You think Obama has problems with his liberal base? Just imagine how the tea-partyers would react if a new Republican president publicly contemplated a tax increase, as part of a broader plan to close the deficit. Many in the conservative base would assail such a move as a betrayal of Ronald Reagan (forgetting, of course, that Reagan himself signed a succession of tax increases), and there would be heaps of denigrating snark from the identically blond anchorwomen on Fox News.
But candidates at the start of a race never foresee such a fate; right now, the likely Republicans are too busy playing the ritual game of peekaboo (the peripatetic Romney: "I haven't made the decision"), raising scads of money (Romney is strong on Wall Street; just for the opening round in Iowa and New Hampshire, a candidate will need $35 million), publishing ghostwritten books, all the while insisting that the timing has nothing to do with 2012 (Gingrich, Jindal, Perry, DeMint), and worrying about the grizzly in the room, Sarah Palin*.
The asterisk refers to the fact that nobody has a clue what she'll do. Nor, in all likelihood, does she. Right now she's making piles of money and sounding off whenever she wants, on whatever. She can shape conservative minds by dropping a pungent phrase on Facebook. She can dwell happily within the friendly confines of Fox, where she is a paid contributor. (Gingrich and Huckabee are on the Fox payroll as well.
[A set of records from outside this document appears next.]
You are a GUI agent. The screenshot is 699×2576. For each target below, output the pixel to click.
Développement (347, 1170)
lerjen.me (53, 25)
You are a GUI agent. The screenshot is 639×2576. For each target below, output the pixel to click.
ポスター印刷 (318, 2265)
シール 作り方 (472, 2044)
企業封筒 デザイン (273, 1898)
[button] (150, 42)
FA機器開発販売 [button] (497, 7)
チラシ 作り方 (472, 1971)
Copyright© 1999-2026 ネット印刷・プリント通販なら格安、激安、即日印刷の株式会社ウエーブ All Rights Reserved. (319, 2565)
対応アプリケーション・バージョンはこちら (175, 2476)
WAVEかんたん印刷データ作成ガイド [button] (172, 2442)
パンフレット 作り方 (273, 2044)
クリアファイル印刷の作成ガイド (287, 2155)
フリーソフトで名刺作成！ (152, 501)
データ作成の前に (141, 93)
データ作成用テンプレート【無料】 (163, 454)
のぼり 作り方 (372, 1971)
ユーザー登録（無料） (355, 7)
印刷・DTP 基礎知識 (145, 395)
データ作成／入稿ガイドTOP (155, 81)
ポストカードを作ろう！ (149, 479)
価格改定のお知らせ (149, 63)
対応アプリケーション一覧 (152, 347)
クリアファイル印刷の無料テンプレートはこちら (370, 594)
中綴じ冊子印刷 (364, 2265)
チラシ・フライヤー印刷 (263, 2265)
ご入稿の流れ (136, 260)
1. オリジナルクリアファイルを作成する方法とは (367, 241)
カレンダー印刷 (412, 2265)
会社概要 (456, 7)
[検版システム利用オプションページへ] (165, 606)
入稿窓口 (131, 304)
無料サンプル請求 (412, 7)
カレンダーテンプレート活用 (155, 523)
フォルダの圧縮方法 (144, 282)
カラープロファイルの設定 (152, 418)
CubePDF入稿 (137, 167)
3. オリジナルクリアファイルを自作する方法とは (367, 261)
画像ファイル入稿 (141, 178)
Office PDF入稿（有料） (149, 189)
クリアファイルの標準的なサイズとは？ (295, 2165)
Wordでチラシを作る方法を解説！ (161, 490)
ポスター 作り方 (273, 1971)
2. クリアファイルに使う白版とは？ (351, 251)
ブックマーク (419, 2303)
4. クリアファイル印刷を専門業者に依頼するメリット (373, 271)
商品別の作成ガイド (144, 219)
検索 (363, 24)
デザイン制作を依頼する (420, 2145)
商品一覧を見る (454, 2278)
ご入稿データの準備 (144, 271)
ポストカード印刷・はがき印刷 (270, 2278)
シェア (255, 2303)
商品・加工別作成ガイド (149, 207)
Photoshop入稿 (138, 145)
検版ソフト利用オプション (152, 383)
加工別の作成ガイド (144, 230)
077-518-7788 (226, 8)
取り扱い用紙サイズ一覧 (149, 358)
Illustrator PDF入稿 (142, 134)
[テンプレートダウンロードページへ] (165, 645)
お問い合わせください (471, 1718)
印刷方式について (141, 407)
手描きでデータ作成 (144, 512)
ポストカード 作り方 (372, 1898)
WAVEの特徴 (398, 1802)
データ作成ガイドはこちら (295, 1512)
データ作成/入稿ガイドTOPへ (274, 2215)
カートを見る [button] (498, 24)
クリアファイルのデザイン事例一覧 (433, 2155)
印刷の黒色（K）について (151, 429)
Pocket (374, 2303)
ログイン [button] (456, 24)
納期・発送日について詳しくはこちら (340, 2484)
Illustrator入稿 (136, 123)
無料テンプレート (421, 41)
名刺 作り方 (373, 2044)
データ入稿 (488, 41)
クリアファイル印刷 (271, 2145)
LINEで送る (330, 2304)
Not to digress, but I do want to ask a question: If MSNBC ever had three prospective Democratic presidential candidates on its payroll, wouldn't conservatives be screaming nonstop about "liberal media bias"?)
Anyway, we were talking about Palin. It remains to be seen whether she will trade her cushy life for the rigorous accountability of a presidential campaign, during which it would again become clear how little she knows. On her new reality TV show, while grooving on Alaskan nature, she says that she would "rather be doing this than in some stuffy old political office."
Nevertheless, her prospective rivals are sufficiently spooked - by her popularity within the conservative base, by a mood surge that could propel her to early primary victories - and the Republican establishment is terrified that her cult of personality could ultimately saddle it with an unelectable nominee. Who else, on that aforementioned list, can match her celebrity? How many people on that list have you even heard of?
A new national poll reports that Palin is deemed qualified to be president by only 27 percent of the electorate, which helps explain why a few establishment Republicans are so willing to dis her with impunity. (Most are too afraid to cross her publicly, fearing a grassroots backlash.) First prize these days goes to Peggy Noonan, the former Reagan speechwriter, who spoke directly to Palin in a Wall Street Journal column: "You should go have a life, build a string of accomplishments, then enter public service. And you need actual talent. You have to be able to bring people in and along. You can't just bully them, you can't just assert and taunt, you have to be able to persuade. Americans don't want, as their representatives, people who seem empty or crazy."
Still, it's not too early to discern the shape of the Republican race. In one scenario, the finalists are Palin (tea-party grassroots favorite) vs. the non-Palin (establishment favorite); in the other likely scenario, a Palin surrogate will face off against the establishment designate. That takes us to February 2012; by that point, perhaps the finalists will be able to explain, with specifics, how they would cut the deficit without raising anybody's taxes, and how they would tame "runaway government spending" without touching the popular entitlement programs that all citizens, conservative and otherwise, have come to take for granted.
How many of you think we'll get specifics instead of bromides? Can I see a show of hands?